Five Mile Bar is the former home of one of the Salmon River’s most famous residents. This is the location where Sylvan Hart, better known as Buckskin Bill, carved a life for himself out of the wilderness. Hart first came here in 1929 and lived out his life on the property. In all, Buckskin Bill spent fifty years on the Salmon River.
The property is now occupied and maintained by Heinz and Barbara, who’ve spent three decades on the Salmon. They first came to the canyon in 1981 and got the job caretaking Buckskin Bills place a few years later.
In the 1990s they were able to buy one of the lots around Buckskin’s place where they built their own house. They also created the Buckskin Bill Museum and Store.

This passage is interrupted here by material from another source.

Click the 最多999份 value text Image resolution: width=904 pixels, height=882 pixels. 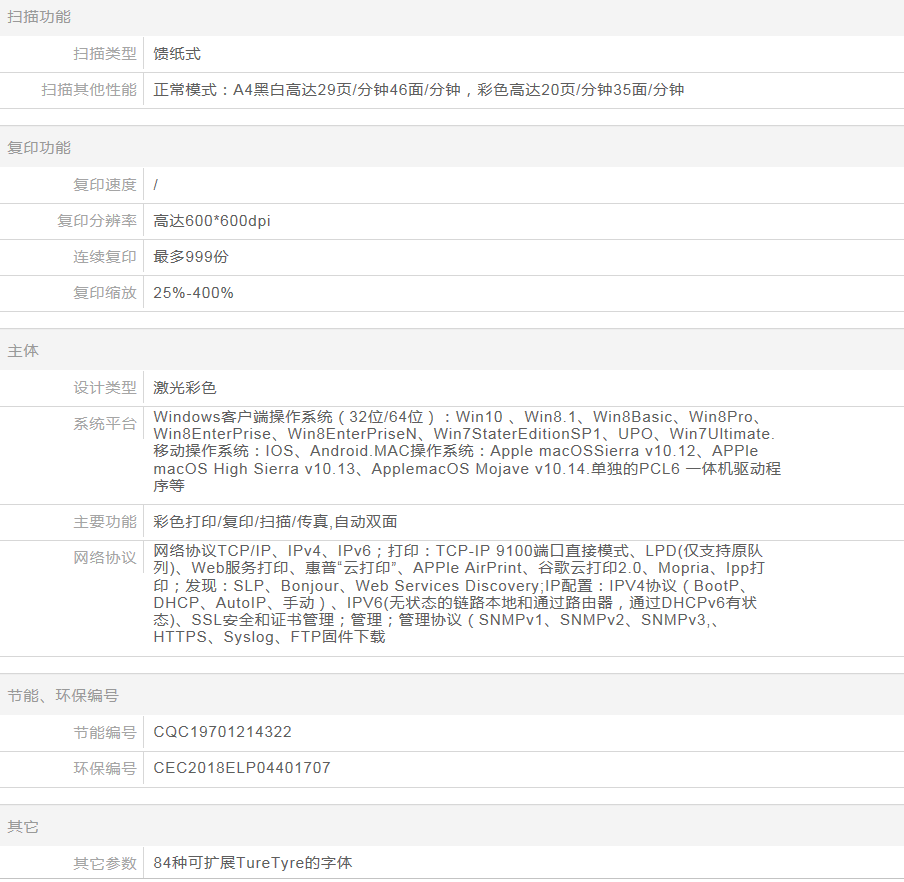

John R. Painter bought the property in 1908 and built a hunting lodge on it, according to the book “Spirits of the Salmon River” by Kathy Deinhardt. Later, with DuPont investment, he built a mill for processing gold ore. Others continued mining with no long-term success.

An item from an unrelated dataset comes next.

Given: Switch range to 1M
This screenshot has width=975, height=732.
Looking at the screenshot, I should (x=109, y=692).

“The Painter Mine has a fascinating history of the people who worked on the mine long ago” said Mike Wilson, of Vancouver, Wash., the last in a line of owners since the Jersey Creek Bar was claimed for mining by Edward Oscar Eakin in the early 1900s.
[ Information about Painter Mine offered by Rocky Barker’s Letters from the West ]
An Idaho native, Reho In 1958 removed her seven children from the Lewiston public schools, taking them to a remote cabin. While the school district filed truancy charges, the Forest Service claimed she had no rights to the cabin. She fought both cases in court and the charges were dismissed. Her cabin and homestead remain as a icon of days gone by along the Salmon River.
Campbell’s Ferry is a beautiful piece of property above the river that was homesteaded by William Campbell. He ran a ferry that helped thousands of miners cross the river on their way to the Thunder Mountain area. Warren Cook built the historic cabin that still stands at the location in 1906 after Campbell’s original cabin burned. The newly released book Merciless Eden was written about this place by the owner of the property, Doug and Phyllis Tims.
Flocks of people came through making the property’s extensive development worth the effort. Jim Moore said himself that between the years 1900 and 1902, 1,800 men came through his property as they headed upstream to Campbell’s Ferry, crossing the Salmon, and heading for the purported gold on Thunder Mountain. He said they came year-round, with backpacks and mules in the summer and snowshoes and skis in the winter.